[Dataset entries]

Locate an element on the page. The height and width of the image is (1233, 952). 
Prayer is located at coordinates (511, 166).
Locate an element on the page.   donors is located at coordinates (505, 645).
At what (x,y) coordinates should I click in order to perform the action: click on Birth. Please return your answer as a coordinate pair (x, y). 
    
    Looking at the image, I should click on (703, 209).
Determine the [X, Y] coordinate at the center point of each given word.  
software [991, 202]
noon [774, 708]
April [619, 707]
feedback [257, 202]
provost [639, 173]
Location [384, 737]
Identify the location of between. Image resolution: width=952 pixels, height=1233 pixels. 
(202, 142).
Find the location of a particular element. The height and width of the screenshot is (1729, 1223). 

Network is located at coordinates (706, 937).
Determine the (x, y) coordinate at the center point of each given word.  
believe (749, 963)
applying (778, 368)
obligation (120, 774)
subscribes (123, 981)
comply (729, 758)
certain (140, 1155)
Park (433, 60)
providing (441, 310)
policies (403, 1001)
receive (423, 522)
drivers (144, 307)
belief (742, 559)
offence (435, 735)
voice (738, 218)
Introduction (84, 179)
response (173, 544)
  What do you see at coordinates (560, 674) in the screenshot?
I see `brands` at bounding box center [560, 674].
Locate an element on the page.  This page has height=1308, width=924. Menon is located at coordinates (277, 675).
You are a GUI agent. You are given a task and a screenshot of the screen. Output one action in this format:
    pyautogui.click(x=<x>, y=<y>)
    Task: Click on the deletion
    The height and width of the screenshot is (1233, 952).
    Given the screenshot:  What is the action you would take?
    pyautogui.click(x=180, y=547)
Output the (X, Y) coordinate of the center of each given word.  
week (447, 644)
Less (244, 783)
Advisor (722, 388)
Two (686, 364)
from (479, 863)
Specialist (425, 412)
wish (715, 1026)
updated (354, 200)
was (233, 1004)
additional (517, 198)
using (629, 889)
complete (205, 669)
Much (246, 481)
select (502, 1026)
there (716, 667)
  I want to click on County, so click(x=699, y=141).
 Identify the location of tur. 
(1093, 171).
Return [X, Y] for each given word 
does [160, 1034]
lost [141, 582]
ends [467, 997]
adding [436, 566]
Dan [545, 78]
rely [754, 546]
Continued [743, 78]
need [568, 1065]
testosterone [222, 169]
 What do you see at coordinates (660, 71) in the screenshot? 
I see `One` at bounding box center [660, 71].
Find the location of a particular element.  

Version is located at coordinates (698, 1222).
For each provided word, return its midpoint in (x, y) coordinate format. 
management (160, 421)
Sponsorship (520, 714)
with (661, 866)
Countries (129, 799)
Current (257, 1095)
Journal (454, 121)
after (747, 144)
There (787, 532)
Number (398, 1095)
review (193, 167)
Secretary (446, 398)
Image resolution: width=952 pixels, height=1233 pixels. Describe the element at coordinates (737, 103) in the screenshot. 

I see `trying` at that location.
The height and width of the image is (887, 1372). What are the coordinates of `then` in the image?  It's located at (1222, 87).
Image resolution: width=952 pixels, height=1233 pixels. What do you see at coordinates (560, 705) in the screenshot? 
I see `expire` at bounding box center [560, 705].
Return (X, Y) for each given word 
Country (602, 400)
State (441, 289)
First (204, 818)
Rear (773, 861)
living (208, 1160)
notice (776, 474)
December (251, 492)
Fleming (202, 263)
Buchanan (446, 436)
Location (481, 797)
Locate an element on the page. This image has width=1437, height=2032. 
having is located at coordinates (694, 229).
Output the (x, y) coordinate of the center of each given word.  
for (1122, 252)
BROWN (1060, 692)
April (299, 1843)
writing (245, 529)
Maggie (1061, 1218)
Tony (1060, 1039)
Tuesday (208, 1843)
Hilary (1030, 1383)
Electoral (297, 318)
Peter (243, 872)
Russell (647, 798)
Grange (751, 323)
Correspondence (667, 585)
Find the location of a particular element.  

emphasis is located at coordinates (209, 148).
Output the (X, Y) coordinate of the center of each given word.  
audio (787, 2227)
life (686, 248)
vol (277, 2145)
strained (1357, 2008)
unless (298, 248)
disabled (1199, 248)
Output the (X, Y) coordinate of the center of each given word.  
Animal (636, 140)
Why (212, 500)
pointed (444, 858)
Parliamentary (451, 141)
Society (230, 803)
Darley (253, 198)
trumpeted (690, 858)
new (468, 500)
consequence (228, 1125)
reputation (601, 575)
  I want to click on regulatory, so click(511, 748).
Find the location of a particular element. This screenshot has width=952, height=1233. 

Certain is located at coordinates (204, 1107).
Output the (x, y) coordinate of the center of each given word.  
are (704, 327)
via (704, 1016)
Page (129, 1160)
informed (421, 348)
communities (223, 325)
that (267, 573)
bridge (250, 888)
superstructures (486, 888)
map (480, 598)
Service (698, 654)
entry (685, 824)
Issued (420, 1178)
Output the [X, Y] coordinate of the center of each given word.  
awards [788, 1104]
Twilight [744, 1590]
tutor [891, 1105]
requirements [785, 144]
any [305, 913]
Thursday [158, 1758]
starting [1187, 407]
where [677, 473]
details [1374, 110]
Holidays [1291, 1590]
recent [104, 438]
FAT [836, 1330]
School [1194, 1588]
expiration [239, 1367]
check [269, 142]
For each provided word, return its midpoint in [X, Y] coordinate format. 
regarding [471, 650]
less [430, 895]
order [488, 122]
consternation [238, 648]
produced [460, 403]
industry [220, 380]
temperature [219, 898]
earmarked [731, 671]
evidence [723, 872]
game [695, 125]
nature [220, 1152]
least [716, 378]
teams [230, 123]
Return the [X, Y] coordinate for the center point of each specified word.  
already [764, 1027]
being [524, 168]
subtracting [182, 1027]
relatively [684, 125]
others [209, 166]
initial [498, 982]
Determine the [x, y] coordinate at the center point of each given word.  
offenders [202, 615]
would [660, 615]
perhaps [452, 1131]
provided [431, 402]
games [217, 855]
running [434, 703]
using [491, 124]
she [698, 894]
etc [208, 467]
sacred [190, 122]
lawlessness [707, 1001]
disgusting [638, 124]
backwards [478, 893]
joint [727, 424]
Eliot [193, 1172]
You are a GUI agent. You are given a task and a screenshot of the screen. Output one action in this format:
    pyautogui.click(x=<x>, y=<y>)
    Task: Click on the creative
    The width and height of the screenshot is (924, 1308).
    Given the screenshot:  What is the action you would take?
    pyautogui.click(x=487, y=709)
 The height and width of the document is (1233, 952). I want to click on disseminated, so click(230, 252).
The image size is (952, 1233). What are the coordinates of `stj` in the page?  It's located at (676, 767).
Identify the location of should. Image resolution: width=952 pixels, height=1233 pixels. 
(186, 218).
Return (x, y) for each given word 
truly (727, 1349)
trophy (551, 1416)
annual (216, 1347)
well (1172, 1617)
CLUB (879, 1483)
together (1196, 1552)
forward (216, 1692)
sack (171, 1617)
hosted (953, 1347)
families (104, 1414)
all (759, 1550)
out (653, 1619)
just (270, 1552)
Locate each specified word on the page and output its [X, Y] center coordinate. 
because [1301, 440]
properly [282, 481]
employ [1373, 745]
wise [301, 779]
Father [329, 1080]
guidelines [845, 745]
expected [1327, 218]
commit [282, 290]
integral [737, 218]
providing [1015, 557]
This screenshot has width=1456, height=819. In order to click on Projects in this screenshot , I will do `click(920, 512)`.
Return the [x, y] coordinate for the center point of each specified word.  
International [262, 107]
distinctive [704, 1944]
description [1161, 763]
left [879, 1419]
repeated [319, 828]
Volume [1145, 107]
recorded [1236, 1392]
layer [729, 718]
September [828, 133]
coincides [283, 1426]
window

== EXERCISE GOAL ==
Extract every one of the dataset entries above and reproduce these lines exactly as they appear.

== CORRECT OUTPUT ==
Locate an element on the page. The height and width of the image is (1233, 952). 
Prayer is located at coordinates (511, 166).
Locate an element on the page.   donors is located at coordinates (505, 645).
At what (x,y) coordinates should I click in order to perform the action: click on Birth. Please return your answer as a coordinate pair (x, y). 
    
    Looking at the image, I should click on (703, 209).
Determine the [X, Y] coordinate at the center point of each given word.  
software [991, 202]
noon [774, 708]
April [619, 707]
feedback [257, 202]
provost [639, 173]
Location [384, 737]
Identify the location of between. Image resolution: width=952 pixels, height=1233 pixels. 
(202, 142).
Find the location of a particular element. The height and width of the screenshot is (1729, 1223). 

Network is located at coordinates (706, 937).
Determine the (x, y) coordinate at the center point of each given word.  
believe (749, 963)
applying (778, 368)
obligation (120, 774)
subscribes (123, 981)
comply (729, 758)
certain (140, 1155)
Park (433, 60)
providing (441, 310)
policies (403, 1001)
receive (423, 522)
drivers (144, 307)
belief (742, 559)
offence (435, 735)
voice (738, 218)
Introduction (84, 179)
response (173, 544)
  What do you see at coordinates (560, 674) in the screenshot?
I see `brands` at bounding box center [560, 674].
Locate an element on the page.  This page has height=1308, width=924. Menon is located at coordinates (277, 675).
You are a GUI agent. You are given a task and a screenshot of the screen. Output one action in this format:
    pyautogui.click(x=<x>, y=<y>)
    Task: Click on the deletion
    The height and width of the screenshot is (1233, 952).
    Given the screenshot:  What is the action you would take?
    pyautogui.click(x=180, y=547)
Output the (X, Y) coordinate of the center of each given word.  
week (447, 644)
Less (244, 783)
Advisor (722, 388)
Two (686, 364)
from (479, 863)
Specialist (425, 412)
wish (715, 1026)
updated (354, 200)
was (233, 1004)
additional (517, 198)
using (629, 889)
complete (205, 669)
Much (246, 481)
select (502, 1026)
there (716, 667)
  I want to click on County, so click(x=699, y=141).
 Identify the location of tur. 
(1093, 171).
Return [X, Y] for each given word 
does [160, 1034]
lost [141, 582]
ends [467, 997]
adding [436, 566]
Dan [545, 78]
rely [754, 546]
Continued [743, 78]
need [568, 1065]
testosterone [222, 169]
 What do you see at coordinates (660, 71) in the screenshot? 
I see `One` at bounding box center [660, 71].
Find the location of a particular element.  

Version is located at coordinates (698, 1222).
For each provided word, return its midpoint in (x, y) coordinate format. 
management (160, 421)
Sponsorship (520, 714)
with (661, 866)
Countries (129, 799)
Current (257, 1095)
Journal (454, 121)
after (747, 144)
There (787, 532)
Number (398, 1095)
review (193, 167)
Secretary (446, 398)
Image resolution: width=952 pixels, height=1233 pixels. Describe the element at coordinates (737, 103) in the screenshot. 

I see `trying` at that location.
The height and width of the image is (887, 1372). What are the coordinates of `then` in the image?  It's located at (1222, 87).
Image resolution: width=952 pixels, height=1233 pixels. What do you see at coordinates (560, 705) in the screenshot? 
I see `expire` at bounding box center [560, 705].
Return (X, Y) for each given word 
Country (602, 400)
State (441, 289)
First (204, 818)
Rear (773, 861)
living (208, 1160)
notice (776, 474)
December (251, 492)
Fleming (202, 263)
Buchanan (446, 436)
Location (481, 797)
Locate an element on the page. This image has width=1437, height=2032. 
having is located at coordinates (694, 229).
Output the (x, y) coordinate of the center of each given word.  
for (1122, 252)
BROWN (1060, 692)
April (299, 1843)
writing (245, 529)
Maggie (1061, 1218)
Tony (1060, 1039)
Tuesday (208, 1843)
Hilary (1030, 1383)
Electoral (297, 318)
Peter (243, 872)
Russell (647, 798)
Grange (751, 323)
Correspondence (667, 585)
Find the location of a particular element.  

emphasis is located at coordinates (209, 148).
Output the (X, Y) coordinate of the center of each given word.  
audio (787, 2227)
life (686, 248)
vol (277, 2145)
strained (1357, 2008)
unless (298, 248)
disabled (1199, 248)
Output the (X, Y) coordinate of the center of each given word.  
Animal (636, 140)
Why (212, 500)
pointed (444, 858)
Parliamentary (451, 141)
Society (230, 803)
Darley (253, 198)
trumpeted (690, 858)
new (468, 500)
consequence (228, 1125)
reputation (601, 575)
  I want to click on regulatory, so click(511, 748).
Find the location of a particular element. This screenshot has width=952, height=1233. 

Certain is located at coordinates (204, 1107).
Output the (x, y) coordinate of the center of each given word.  
are (704, 327)
via (704, 1016)
Page (129, 1160)
informed (421, 348)
communities (223, 325)
that (267, 573)
bridge (250, 888)
superstructures (486, 888)
map (480, 598)
Service (698, 654)
entry (685, 824)
Issued (420, 1178)
Output the [X, Y] coordinate of the center of each given word.  
awards [788, 1104]
Twilight [744, 1590]
tutor [891, 1105]
requirements [785, 144]
any [305, 913]
Thursday [158, 1758]
starting [1187, 407]
where [677, 473]
details [1374, 110]
Holidays [1291, 1590]
recent [104, 438]
FAT [836, 1330]
School [1194, 1588]
expiration [239, 1367]
check [269, 142]
For each provided word, return its midpoint in [X, Y] coordinate format. 
regarding [471, 650]
less [430, 895]
order [488, 122]
consternation [238, 648]
produced [460, 403]
industry [220, 380]
temperature [219, 898]
earmarked [731, 671]
evidence [723, 872]
game [695, 125]
nature [220, 1152]
least [716, 378]
teams [230, 123]
Return the [X, Y] coordinate for the center point of each specified word.  
already [764, 1027]
being [524, 168]
subtracting [182, 1027]
relatively [684, 125]
others [209, 166]
initial [498, 982]
Determine the [x, y] coordinate at the center point of each given word.  
offenders [202, 615]
would [660, 615]
perhaps [452, 1131]
provided [431, 402]
games [217, 855]
running [434, 703]
using [491, 124]
she [698, 894]
etc [208, 467]
sacred [190, 122]
lawlessness [707, 1001]
disgusting [638, 124]
backwards [478, 893]
joint [727, 424]
Eliot [193, 1172]
You are a GUI agent. You are given a task and a screenshot of the screen. Output one action in this format:
    pyautogui.click(x=<x>, y=<y>)
    Task: Click on the creative
    The width and height of the screenshot is (924, 1308).
    Given the screenshot:  What is the action you would take?
    pyautogui.click(x=487, y=709)
 The height and width of the document is (1233, 952). I want to click on disseminated, so click(230, 252).
The image size is (952, 1233). What are the coordinates of `stj` in the page?  It's located at (676, 767).
Identify the location of should. Image resolution: width=952 pixels, height=1233 pixels. 
(186, 218).
Return (x, y) for each given word 
truly (727, 1349)
trophy (551, 1416)
annual (216, 1347)
well (1172, 1617)
CLUB (879, 1483)
together (1196, 1552)
forward (216, 1692)
sack (171, 1617)
hosted (953, 1347)
families (104, 1414)
all (759, 1550)
out (653, 1619)
just (270, 1552)
Locate each specified word on the page and output its [X, Y] center coordinate. 
because [1301, 440]
properly [282, 481]
employ [1373, 745]
wise [301, 779]
Father [329, 1080]
guidelines [845, 745]
expected [1327, 218]
commit [282, 290]
integral [737, 218]
providing [1015, 557]
This screenshot has width=1456, height=819. In order to click on Projects in this screenshot , I will do `click(920, 512)`.
Return the [x, y] coordinate for the center point of each specified word.  
International [262, 107]
distinctive [704, 1944]
description [1161, 763]
left [879, 1419]
repeated [319, 828]
Volume [1145, 107]
recorded [1236, 1392]
layer [729, 718]
September [828, 133]
coincides [283, 1426]
window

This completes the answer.